When the Reformation came and the ministers naturally could no longer wear the costume of the Catholic Church, they predictably chose academic dress, not to assume a learned appearance, but because it was the nearest alternative. Hence we see all the Reformers and the first ministers pictured in the vestments that were in use at that time. We can hardly imagine Luther and Calvin not dressed in that robe. But that robe was not a clerical costume, not an ecclesiastical gown, but a very simple robe that every educated person then wore. The customary clothing of the educated classes became a clerical robe. That robe too gradually disappeared from the Reformed churches when the garment disappeared from common use. It was worn as long as the academics wore it in public, but they gave it up when it disappeared from the street. This indicates that the robe in our Reformed churches was never a vestment of office (pg. 59).
Arguments in favor of symbolic dress generally depend upon two things: first, the assumption that the ceremonial garments of the Old Covenant (or some similarly symbolic attire) are legitimately retained by liturgical leaders in the absence of a clear New Covenant prohibition; and second, that the preponderance of liturgical garb in church history greatly proves this point.
If Kuyper’s right in his assessment of the origins of vestments, though, the second of these pillars is removed while the first seems to be more Lutheran than Reformed. As in the Lutheran "what's not prohibited is permitted" versus the Reformed "what's not commanded is prohibited." High-minded arguments for the symbolic importance of vestments seem to be the blowing of smoke.

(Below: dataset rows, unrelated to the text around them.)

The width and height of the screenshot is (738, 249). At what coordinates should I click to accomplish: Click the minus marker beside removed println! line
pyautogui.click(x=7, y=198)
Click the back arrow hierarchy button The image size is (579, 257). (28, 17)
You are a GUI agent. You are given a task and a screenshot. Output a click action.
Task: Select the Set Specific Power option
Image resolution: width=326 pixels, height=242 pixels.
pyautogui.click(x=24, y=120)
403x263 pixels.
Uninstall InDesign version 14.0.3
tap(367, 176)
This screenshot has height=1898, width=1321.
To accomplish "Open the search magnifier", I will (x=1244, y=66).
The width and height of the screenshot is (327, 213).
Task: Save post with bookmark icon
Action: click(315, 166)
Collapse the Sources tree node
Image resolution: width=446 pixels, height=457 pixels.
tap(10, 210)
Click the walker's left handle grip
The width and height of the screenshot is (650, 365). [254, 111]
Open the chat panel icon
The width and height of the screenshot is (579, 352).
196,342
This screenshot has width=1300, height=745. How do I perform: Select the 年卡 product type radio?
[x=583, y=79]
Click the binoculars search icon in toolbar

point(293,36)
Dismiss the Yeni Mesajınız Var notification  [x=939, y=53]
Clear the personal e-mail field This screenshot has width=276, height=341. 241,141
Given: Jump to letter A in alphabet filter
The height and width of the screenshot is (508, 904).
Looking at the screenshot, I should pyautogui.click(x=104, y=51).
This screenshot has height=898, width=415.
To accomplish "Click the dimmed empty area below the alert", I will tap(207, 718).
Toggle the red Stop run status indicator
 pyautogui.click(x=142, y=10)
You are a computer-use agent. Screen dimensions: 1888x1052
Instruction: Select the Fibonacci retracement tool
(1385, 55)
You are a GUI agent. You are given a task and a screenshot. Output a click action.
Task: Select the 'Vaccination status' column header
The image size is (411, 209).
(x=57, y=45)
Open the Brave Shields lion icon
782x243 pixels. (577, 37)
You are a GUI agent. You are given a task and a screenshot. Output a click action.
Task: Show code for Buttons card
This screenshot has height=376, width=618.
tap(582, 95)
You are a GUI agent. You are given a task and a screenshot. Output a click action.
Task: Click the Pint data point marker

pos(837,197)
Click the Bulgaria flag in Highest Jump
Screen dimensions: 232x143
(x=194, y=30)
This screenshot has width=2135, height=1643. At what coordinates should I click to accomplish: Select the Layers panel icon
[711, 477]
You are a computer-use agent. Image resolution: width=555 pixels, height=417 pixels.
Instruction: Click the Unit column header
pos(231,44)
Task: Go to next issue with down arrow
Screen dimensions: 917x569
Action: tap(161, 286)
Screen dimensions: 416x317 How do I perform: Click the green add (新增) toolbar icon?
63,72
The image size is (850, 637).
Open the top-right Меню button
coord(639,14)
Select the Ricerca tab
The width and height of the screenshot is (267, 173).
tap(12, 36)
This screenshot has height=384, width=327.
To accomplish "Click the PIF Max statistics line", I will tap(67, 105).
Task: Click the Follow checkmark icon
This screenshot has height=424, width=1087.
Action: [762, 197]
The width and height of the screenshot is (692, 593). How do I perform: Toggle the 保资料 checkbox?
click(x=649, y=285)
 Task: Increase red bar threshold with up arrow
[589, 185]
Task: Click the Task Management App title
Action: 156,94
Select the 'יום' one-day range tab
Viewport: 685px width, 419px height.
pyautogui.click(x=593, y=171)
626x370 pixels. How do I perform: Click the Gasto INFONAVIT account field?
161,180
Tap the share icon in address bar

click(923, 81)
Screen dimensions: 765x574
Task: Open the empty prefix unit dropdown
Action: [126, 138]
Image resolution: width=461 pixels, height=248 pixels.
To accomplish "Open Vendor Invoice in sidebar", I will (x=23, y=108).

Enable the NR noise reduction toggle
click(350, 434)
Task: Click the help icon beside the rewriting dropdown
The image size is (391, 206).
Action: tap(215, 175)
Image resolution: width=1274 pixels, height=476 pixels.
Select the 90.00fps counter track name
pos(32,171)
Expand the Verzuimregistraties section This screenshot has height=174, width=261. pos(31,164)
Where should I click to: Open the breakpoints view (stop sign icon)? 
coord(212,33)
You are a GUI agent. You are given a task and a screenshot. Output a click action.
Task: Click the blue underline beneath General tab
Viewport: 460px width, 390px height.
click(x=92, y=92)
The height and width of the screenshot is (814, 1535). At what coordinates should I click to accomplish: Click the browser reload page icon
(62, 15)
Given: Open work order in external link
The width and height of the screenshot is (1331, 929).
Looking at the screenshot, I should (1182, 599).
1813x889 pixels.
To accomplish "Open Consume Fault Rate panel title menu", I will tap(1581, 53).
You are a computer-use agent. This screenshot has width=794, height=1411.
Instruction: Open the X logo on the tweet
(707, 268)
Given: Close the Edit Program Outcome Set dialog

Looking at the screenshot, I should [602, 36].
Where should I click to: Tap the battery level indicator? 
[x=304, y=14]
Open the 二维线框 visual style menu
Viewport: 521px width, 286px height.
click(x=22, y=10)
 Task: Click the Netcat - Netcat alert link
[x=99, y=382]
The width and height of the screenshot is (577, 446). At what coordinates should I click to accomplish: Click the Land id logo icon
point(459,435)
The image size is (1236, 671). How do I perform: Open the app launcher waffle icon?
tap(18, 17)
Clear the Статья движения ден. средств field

One interesting tidbit I hope will encourage the subset of our readers who wear robes (you know who you are): Kuyper says, in light of the symbolism of the book of Revelation, perhaps it would be legitimate for the entire congregation together to decide to wear ceremonial vestments—this is not a serious proposal of his, I don’t think, but one he momentarily entertains—and if they did, unquestionably the color of these should be…
Clerical clothing has been fashionable in many colors. But it is noteworthy that the early Christians, if they did wear “church clothes,” chose the color white, to express what Scripture says about “the white robes of the saints.” Whenever clothing of holiness is mentioned in Scripture, it is always white. There is no doubt, therefore, that if one were to use symbolic clothing for believers, it would not be black but white (pg. 63).